Regional climate-induced conflicts 

Examining specific climate-induced conflicts and cooperation in South Asia sheds light on the intricate dynamics of climate change and its effect on regional stability. The India-Pakistan water dispute is a notable example of how tensions over rivers like the Indus have gotten worse as a result of shifting climate patterns, melting glaciers, and increased demand for water resources. This contention features the requirement for coherent environmental strategies and agreeable systems for fair sharing of assets and mitigation of possible struggles.

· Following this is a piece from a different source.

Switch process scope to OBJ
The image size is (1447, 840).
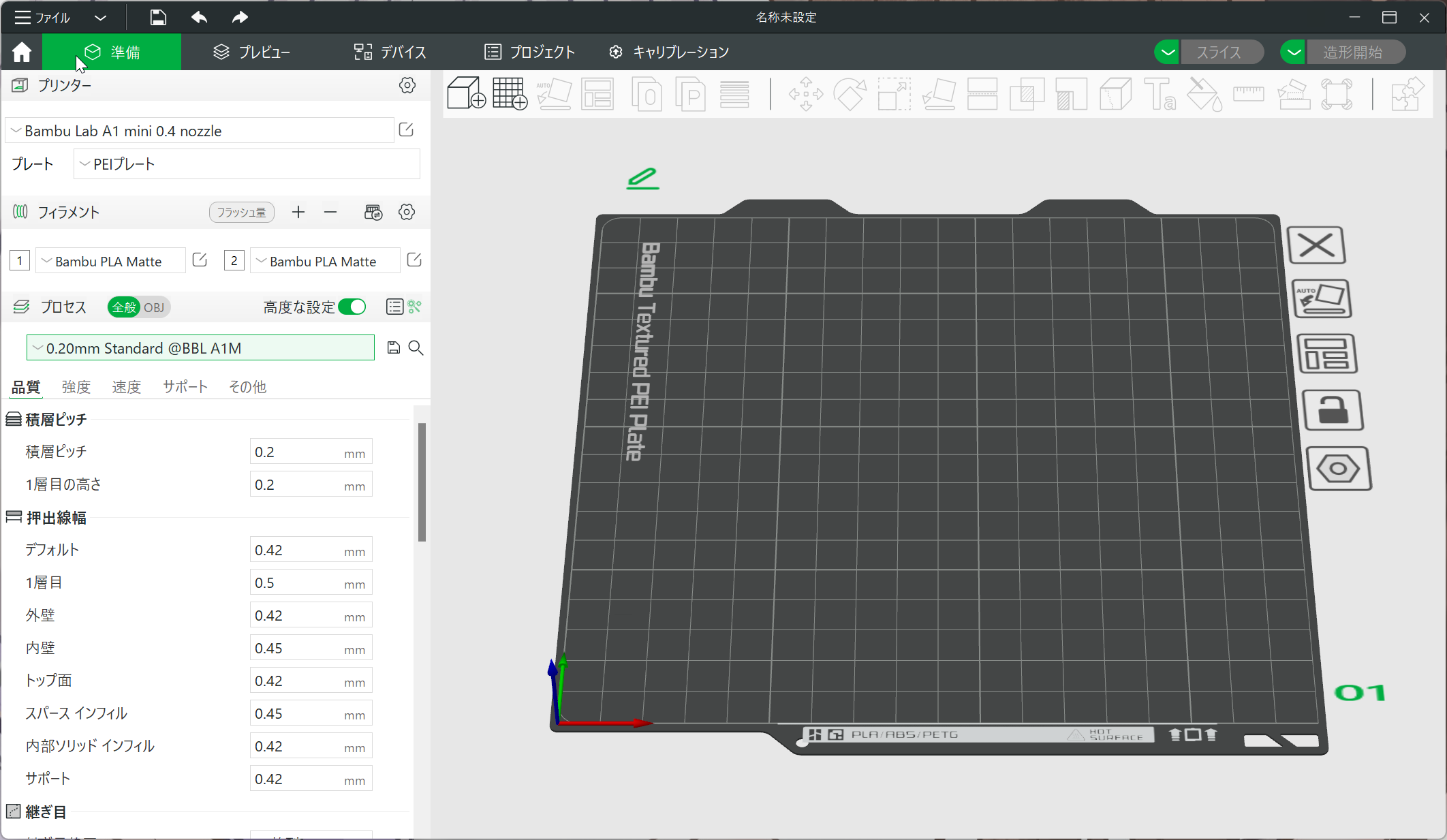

On the other hand, the region also has instances of climate-induced cooperation. An excellent illustration of this is Bangladesh’s proactive approach to developing a climate refugee policy. As a low-lying deltaic country exceptionally vulnerable to rise in the ocean level and outrageous climate events, Bangladesh has perceived the need to support people displaced by environment-related factors. In addition to demonstrating a commitment to humanitarian principles, this policy establishes a framework for government and international organization cooperation in the fight against climate-induced displacement.

In conclusion, the complexities and interplay between climate change and regional stability are brought to light by examining case studies of climate-induced conflicts and cooperation in South Asia. Policymakers can use climate diplomacy to mitigate conflicts, encourage cooperation, and guarantee the region’s sustainable and peaceful development by comprehending the challenges and opportunities posed by climate change. South Asian nations can benefit from the transformative potential of climate diplomacy through collective efforts and collaborative initiatives, paving the way for a more resilient and harmonious future.